Apenas durante el mes de enero, México alcanzó una cifra récord: mil 938 personas perdieron la vida en apenas cuatro semanas. Esta es la cifra más alta desde que se comenzaron a registrar los casos de homicidio doloso en 1997. Además, esta violencia se ha esparcido por todo el país. En total, 25 de las 32 entidades del país registran un incremento en los asesinatos durante el último año.

La pregunta obvia ante este contexto es, ¿y para dónde ahora? La respuesta por parte del partido en el poder y la oposición de derecha ha sido más de lo mismo pero con tantita más enjundia. Eso dicen las dos propuestas que legisladores de ambos partidos políticos han presentado ante el Congreso de la Unión, al menos.

En concreto, el conjunto de iniciativas buscan consolidar la militarización de la seguridad del país al legalizar la intervención de las fuerzas castrenses en tareas que le corresponden, según nuestra Constitución Política, a las autoridades civiles. Para ello, proponen crear un marco de operación militar opaco y sin mecanismos de rendición de cuentas.

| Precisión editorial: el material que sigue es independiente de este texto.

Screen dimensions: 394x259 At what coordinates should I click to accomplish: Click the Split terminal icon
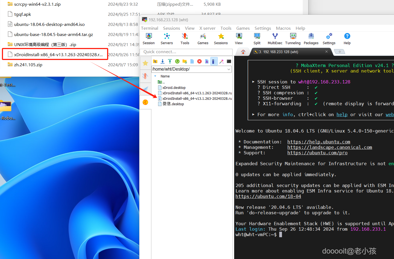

Esto es, existe la urgente necesidad nacional de poner fin a una guerra iniciada como planteamiento radical para el control de las drogas ilícitas que no nos ha dejado más que muertes, degradación del Estado de derecho e, irónicamente, un mercado ilícito de drogas de mayor pureza, menor precio y mejor disponibilidad. Ante esta crisis, la derecha y el partido en el poder piden más guerra.

Mientras tanto, el conjunto de iniciativas que se han propuesto durante los últimos seis años sobre reforma de política de drogas, incluyendo propuestas de marihuana medicinal e incluso de mercados regulados en su totalidad, han sido desechadas o siguen esperando dictaminación en las cámaras legislativas.

El único poder legislativo que hizo un esfuerzo fue el judicial, a través de su máximo órgano: la Suprema Corte de Justicia con el caso de la Sociedad Mexicana de Autoconusmo Responsable y Tolerante o SMART. Como es bien conocido, en su fallo del cuatro de noviembre de 2015, la Primera Sala del principal tribunal del país no sólo consideró inconstitucionales los artículos que definen la prohibición de las drogas el día de hoy sino, además, en el engrose de la sentencia definió una estrategia específica de cómo podría el Estado mexicano avanzar hacia un nuevo modelo de política de drogas.

Nada de ello pareció importar mucho ni al legislativo ni al ejecutivo que, no conforme con continuar con la criminalización de las personas que usan drogas (4 de cada 10 detenidos por drogas llegan a la cárcel por llevar menos de 500 pesos en sustancias), también desapareció el Programa Nacional para la Prevención Social de la Violencia y la Delincuencia para este año.

En otras palabras, el partido en el poder ha decidido frenar cualquier avance de estrategias distintas o alternativas de respuesta a la grave crisis de seguridad que vive México el día de hoy. No conformes, en colaboración con la oposición de derecha y su anhelo de regresar al poder, buscan además postergar el final de la guerra y expandir en tiempo la estrategia fallida que impulsaron Felipe Calderón y Enrique Peña Nieto.

Todas las guerras deben terminar, y el caso de México no es la excepción. La guerra perdida de Felipe Calderón debe dar paso a nuevas y mejores propuestas. México no se puede permitir repetir sus errores con cargo a la vida de cientos de miles de mexicanos.

Hoy existen alternativas al uso de las fuerzas militares para proveer seguridad a lo largo y ancho de nuestro territorio. Hoy es el mejor momento para traer de regreso al debate público nuestras políticas de seguridad, juzgándolas por sus alcances y resultados, y reformándolas con base en evidencia disponible. Hoy mismo, en la Cámara de Senadores se lleva a cabo un conversatorio al respecto, las propuestas están ahí para quienes estén dispuestos a conocerlas.

Post scriptum: Después de un breve periodo alejado de este espacio, regreso con energías renovadas a compartir con usted, queridx lector. ¡Gracias por su paciencia!